-- start --

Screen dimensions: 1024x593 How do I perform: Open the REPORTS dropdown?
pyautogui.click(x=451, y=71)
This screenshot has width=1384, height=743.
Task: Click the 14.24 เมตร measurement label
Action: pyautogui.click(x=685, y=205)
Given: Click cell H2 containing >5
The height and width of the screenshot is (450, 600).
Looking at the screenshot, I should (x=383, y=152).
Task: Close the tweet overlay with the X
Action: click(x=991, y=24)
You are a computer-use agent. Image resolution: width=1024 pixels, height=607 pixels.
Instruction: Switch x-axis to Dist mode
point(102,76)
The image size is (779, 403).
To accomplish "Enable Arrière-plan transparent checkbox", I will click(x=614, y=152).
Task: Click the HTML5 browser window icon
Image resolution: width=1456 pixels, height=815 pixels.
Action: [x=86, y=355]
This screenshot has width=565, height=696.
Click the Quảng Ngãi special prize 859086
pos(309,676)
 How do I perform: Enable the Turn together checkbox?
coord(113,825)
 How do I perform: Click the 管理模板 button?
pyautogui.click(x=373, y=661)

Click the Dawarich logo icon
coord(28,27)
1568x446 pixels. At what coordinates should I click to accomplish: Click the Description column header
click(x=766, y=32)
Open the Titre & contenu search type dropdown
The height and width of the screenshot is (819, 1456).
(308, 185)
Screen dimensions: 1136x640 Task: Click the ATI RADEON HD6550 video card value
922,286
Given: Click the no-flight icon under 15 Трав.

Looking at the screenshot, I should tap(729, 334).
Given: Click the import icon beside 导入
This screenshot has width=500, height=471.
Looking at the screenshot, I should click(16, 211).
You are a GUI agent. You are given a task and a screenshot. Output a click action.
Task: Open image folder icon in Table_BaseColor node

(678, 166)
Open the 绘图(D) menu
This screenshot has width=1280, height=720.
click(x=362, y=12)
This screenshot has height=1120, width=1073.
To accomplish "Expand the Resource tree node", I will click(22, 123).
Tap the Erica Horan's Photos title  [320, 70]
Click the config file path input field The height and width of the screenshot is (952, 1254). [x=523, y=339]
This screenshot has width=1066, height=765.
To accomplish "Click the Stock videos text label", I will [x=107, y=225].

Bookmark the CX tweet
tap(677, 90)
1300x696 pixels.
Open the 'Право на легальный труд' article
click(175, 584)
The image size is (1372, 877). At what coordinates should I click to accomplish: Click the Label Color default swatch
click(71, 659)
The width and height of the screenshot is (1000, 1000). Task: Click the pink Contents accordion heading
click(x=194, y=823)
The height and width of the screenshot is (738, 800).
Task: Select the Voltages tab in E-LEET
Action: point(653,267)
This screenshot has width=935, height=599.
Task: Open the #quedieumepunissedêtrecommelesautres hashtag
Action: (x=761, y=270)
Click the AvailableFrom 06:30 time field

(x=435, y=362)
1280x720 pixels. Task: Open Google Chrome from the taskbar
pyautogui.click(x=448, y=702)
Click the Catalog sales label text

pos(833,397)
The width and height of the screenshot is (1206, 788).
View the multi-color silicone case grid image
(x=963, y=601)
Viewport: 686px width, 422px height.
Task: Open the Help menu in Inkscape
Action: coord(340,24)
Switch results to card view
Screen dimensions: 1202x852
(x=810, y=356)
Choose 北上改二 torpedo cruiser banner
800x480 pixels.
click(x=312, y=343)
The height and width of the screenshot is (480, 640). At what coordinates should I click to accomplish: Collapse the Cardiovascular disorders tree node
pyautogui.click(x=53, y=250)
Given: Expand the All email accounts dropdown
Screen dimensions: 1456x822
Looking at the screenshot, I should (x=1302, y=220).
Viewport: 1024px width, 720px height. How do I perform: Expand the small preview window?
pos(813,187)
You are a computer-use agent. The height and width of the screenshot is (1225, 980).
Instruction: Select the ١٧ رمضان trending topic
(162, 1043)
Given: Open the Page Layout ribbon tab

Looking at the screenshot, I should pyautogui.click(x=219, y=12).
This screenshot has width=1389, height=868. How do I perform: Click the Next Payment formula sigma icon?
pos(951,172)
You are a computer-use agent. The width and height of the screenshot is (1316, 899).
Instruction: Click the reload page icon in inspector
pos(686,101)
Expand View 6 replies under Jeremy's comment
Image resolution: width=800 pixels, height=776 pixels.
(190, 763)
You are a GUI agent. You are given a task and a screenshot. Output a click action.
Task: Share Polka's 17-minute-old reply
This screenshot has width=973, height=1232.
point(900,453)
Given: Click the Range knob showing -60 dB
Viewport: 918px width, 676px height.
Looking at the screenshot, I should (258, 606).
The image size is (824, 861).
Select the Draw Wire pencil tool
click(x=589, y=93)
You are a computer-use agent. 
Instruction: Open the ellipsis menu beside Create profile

-- end --

EXERCISE DESCRIPTION:
Reproduce verbatim the entries from the line containing "Given: Expand the All email accounts dropdown" up to and including the final line of the entries.

WRITTEN REPLY:
Given: Expand the All email accounts dropdown
Screen dimensions: 1456x822
Looking at the screenshot, I should (x=1302, y=220).
Viewport: 1024px width, 720px height. How do I perform: Expand the small preview window?
pos(813,187)
You are a computer-use agent. The height and width of the screenshot is (1225, 980).
Instruction: Select the ١٧ رمضان trending topic
(162, 1043)
Given: Open the Page Layout ribbon tab

Looking at the screenshot, I should pyautogui.click(x=219, y=12).
This screenshot has width=1389, height=868. How do I perform: Click the Next Payment formula sigma icon?
pos(951,172)
You are a computer-use agent. The width and height of the screenshot is (1316, 899).
Instruction: Click the reload page icon in inspector
pos(686,101)
Expand View 6 replies under Jeremy's comment
Image resolution: width=800 pixels, height=776 pixels.
(190, 763)
You are a GUI agent. You are given a task and a screenshot. Output a click action.
Task: Share Polka's 17-minute-old reply
This screenshot has width=973, height=1232.
point(900,453)
Given: Click the Range knob showing -60 dB
Viewport: 918px width, 676px height.
Looking at the screenshot, I should (258, 606).
The image size is (824, 861).
Select the Draw Wire pencil tool
click(x=589, y=93)
You are a computer-use agent. 
Instruction: Open the ellipsis menu beside Create profile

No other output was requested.